Ensure the lights are fully ‘flat’ before the experiment by having them on all day until flat (cover the cell and sensor so it is in the dark). Then place all of them in their respective positions at exactly the same time making sure they are switched ‘off’ so they don’t use up any power when it gets dark.
Leave for the rest of the day/overnight then reveal the next morning but cover the cell and sensor with something so it thinks it is night, then switch ‘on’.
Record how long each set of lights stays on for during the rest of the day (after covering the solar cell!).
This activity is a brilliant opportunity to introduce a simple graph to show a trend. Use the ‘Number’ help guide on this site to see how easy it is. Are there any other factors that need to be considered?
Resource required: a solar powered light of some kind.
There are also lots of solar cell powered toys and little cars that could be used to do a similar type of test (how far can a car go with different amounts of sunlight having charged it etc), just type ‘solar power car’ into Amazon! There is a video embedded in the Voyage about how Solar Cells work at a very simple level.
The placemarker ‘Andasol 3’ in Google Voyage 1 is focussed on thermal energy.
The Andasol Plant in Spain directs sunlight using mirrors to heat up a tube of liquid (salt infused or oil) which then heats up water to turn a turbine.
Activity: Using small mirrors to direct heat
This is an easy experiment to do, just position a thermometer (ideally out of the direct light) and take a reading.
Ask children to hold small mirrors and direct sunlight at the temperature sensor/bottom of the thermometer. In normal Summer sunshine the temp will rise on the thermometer almost instantly.

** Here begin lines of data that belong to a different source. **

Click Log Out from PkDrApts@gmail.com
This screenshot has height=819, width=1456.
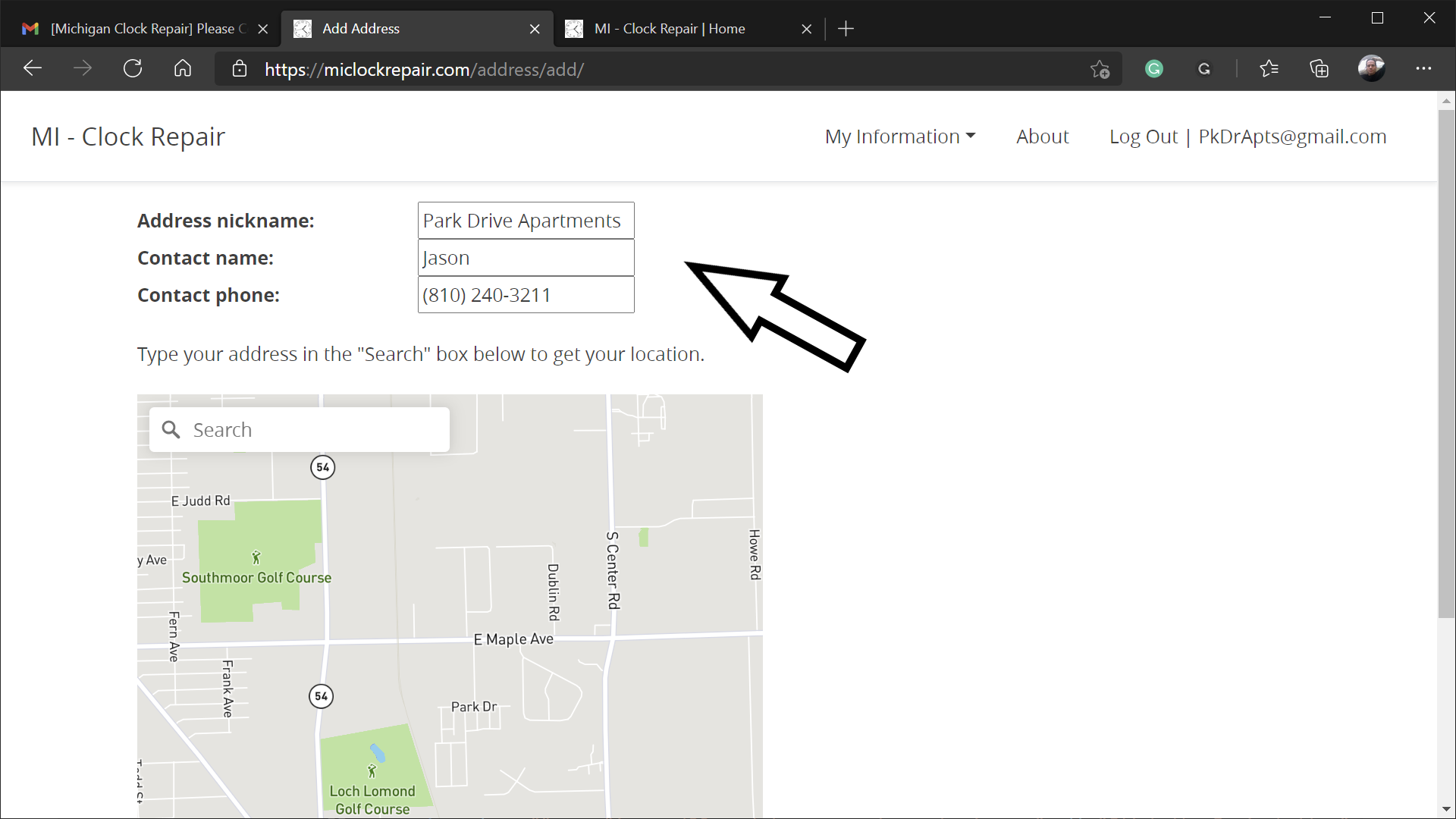1248,135
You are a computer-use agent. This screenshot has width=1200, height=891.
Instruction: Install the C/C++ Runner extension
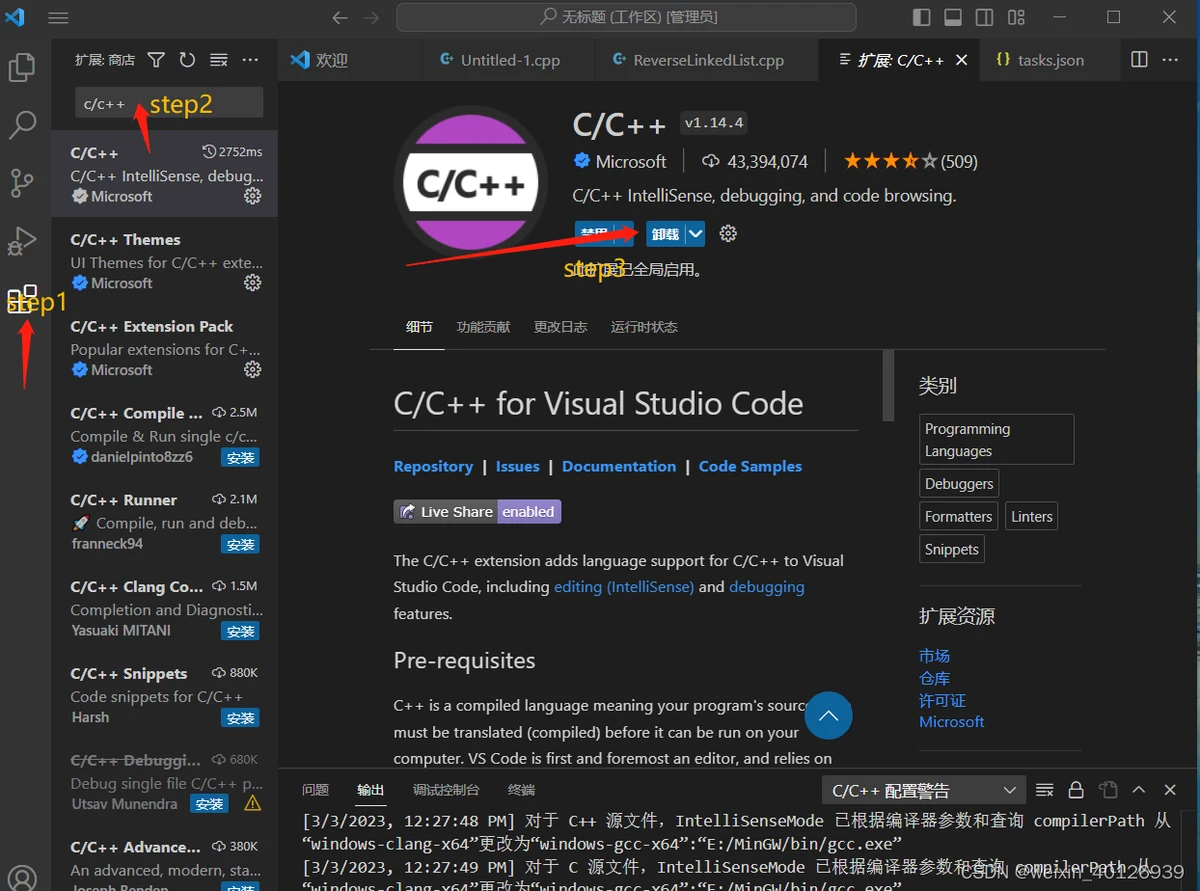240,545

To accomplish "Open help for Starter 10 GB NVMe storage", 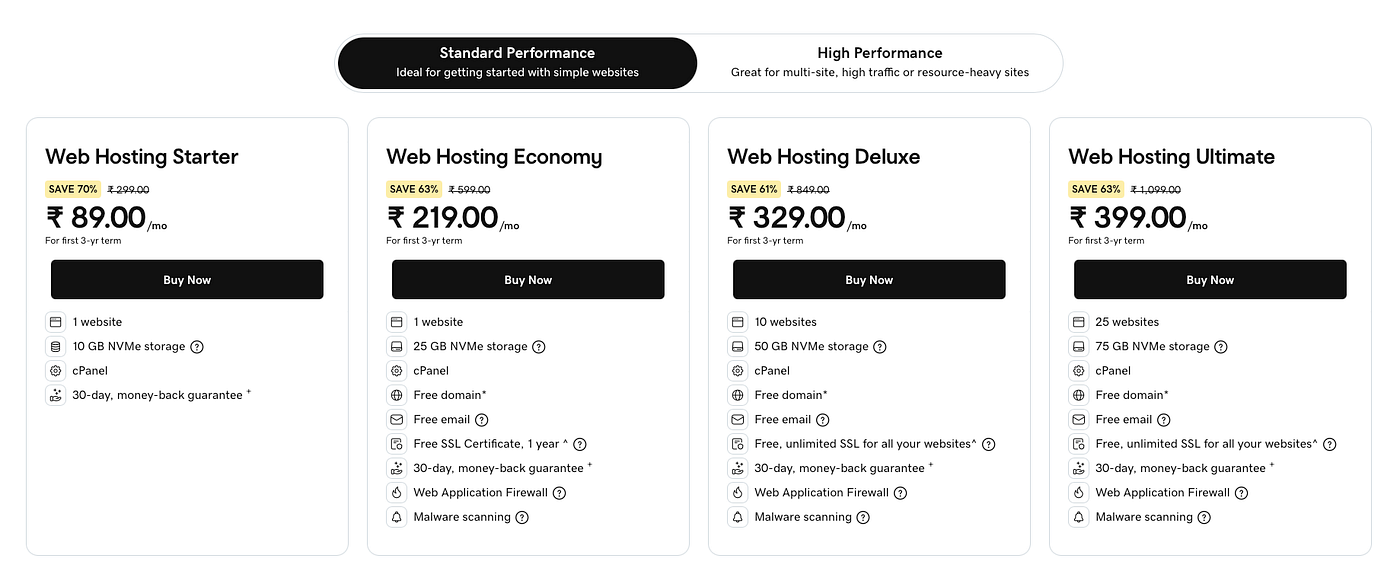I will tap(197, 347).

Can the children design a mirror array to keep something like a glass of water warmer than one without the array?
Easy to set up with two glasses of water side by side but one with mirrors arranged to direct the sun towards it.
Children can make their own mirrors using foil wrapped smoothly on card although it may not be quite as effective (especially if it is an any way creased). Great data collection and handling activity.
Lego Video Timing up to Up to 6m 42sec
Mini turbines can be shown to turn easily under a tap running and will light an LED if connected (see video above)
Activity: Design a structure with a mini turbine and a light embedded in it
They must embed the turbine in the structure so that moving water will turn the turbine (simulated by pouring water over the turbine). This could be a context like a lighthouse at the mouth of a river where the in and out movement of the tide turns the turbine. Waterproof mini turbines can be cheaply bought on various sites such as Amazon. The context of then designing the structure with the turbine exposed to moving water is then the focus. You can use a running tap as the ‘river movement’ once the structure is built with a light embedded.
Alternatively, pupils could design a device that can be fitted into existing places where water is moving to generate electricity (e.g., in a drainpipe).
If resources are an issue, pupils may also/instead draw a side view of a house that shows all the places where such a device could be fitted to maximise power output (sinks, drains etc – not the toilet!!). How could the flow be made more constant? Demonstrate how a storage tank (bottle) could collect the water so it could be released in a more controlled and timed way. The CymDyli Hydro-electric plant on Google Voyage 1 shows this including an explanatory video.